L'Aube Insoumise

En Allemagne, la gauche radicale ose l’autocritique !

A l’heure du dépouillement, une tribune d’Oskar Lafontaine, alliant à la fois analyse des perspectives ouvertes par les résultats, et une autocritique sévère du suivisme de Die Linke dans la course à l’électorat… On aurait souhaité le même courage à la FI au sortir des régionales et des départementales !

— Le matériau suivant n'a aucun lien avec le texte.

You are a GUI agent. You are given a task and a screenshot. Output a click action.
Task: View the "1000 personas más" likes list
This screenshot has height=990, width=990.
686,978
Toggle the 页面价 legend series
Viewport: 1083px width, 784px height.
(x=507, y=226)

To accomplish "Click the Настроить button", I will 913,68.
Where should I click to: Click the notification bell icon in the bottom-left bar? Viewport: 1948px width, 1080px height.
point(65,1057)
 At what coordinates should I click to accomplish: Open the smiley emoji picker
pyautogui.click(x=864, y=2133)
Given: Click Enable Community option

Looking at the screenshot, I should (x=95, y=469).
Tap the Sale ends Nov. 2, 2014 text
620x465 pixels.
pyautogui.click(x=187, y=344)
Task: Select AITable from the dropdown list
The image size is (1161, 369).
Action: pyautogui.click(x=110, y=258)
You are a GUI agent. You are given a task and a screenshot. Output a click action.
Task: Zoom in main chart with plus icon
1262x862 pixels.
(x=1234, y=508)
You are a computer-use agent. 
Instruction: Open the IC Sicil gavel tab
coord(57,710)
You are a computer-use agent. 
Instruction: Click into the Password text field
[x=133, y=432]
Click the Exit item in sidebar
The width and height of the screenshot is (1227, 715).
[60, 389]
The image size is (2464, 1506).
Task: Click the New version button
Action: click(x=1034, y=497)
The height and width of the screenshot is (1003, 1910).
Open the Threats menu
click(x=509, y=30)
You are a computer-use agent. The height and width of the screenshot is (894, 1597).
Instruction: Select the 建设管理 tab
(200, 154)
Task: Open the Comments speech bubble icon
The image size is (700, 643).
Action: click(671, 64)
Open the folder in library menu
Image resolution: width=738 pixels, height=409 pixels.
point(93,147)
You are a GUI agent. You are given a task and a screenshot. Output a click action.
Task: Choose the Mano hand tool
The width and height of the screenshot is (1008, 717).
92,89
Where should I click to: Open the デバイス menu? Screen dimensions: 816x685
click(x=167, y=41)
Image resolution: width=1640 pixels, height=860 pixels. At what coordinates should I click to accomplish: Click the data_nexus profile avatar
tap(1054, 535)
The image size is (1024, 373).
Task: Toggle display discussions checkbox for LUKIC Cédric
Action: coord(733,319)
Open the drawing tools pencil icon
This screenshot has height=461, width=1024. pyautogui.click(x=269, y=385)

Les élections au Bundestag constituent une rupture historique. Après la débâcle de la CDU à 24,1 % (SPD : 25,7 %), l’ère des partis populaires en Allemagne tire à sa fin. 

Le nouveau gouvernement fédéral – qu’il soit dirigé par la CDU ou le SPD – poursuivra dans ses grandes lignes la politique menée jusque-là. Les inégalités continueront à croître, puisque tant la CDU que le FDP exigent une baisse de la fiscalité sur les plus hauts revenus. Il est vain de s’attendre à une résistance énergique de la part du SPD ou des Verts. Si le FDP entre au gouvernement, il n’y aura ni impôts sur la fortune, ni impôts sur les successions, en tout cas rien qui ne mérite cette appellation. Que ce soit Scholz (le candidat du SPD)ou Laschet (le candidat de la CDU), le nouveau gouvernement fédéral ne modifiera pas le régime de retraite, il n’éradiquera pas la pauvreté liée au grand âge, il n’introduira pas le salaire minimal susceptible de garantir une vie convenable. Le fait de s’accrocher aux lois Hartz IV, qui suppose l’obligation d’accepter tout travail, si mal payé soit-il, est un frein à l’amélioration des conditions salariales alors même que le manque d’employés qualifiés se fait de plus en plus sentir.

En politique extérieure, la CDU, la CSU, le SPD, le FDP et les Verts sont d’accord pour continuer à moderniser l’armement et pour que la Bundeswehr intervienne à l’étranger. Aucun des potentiels partis de gouvernement ne veut se mettre en travers de l’agressive politique américaine d’encerclement de la Russie et de la Chine, qui met en danger la sécurité des Allemands. La politique de détente et de désarmement que portait le prix Nobel de la paix Willy Brand sera remplacée à l’avenir par une politique extérieure mettant la paix en danger.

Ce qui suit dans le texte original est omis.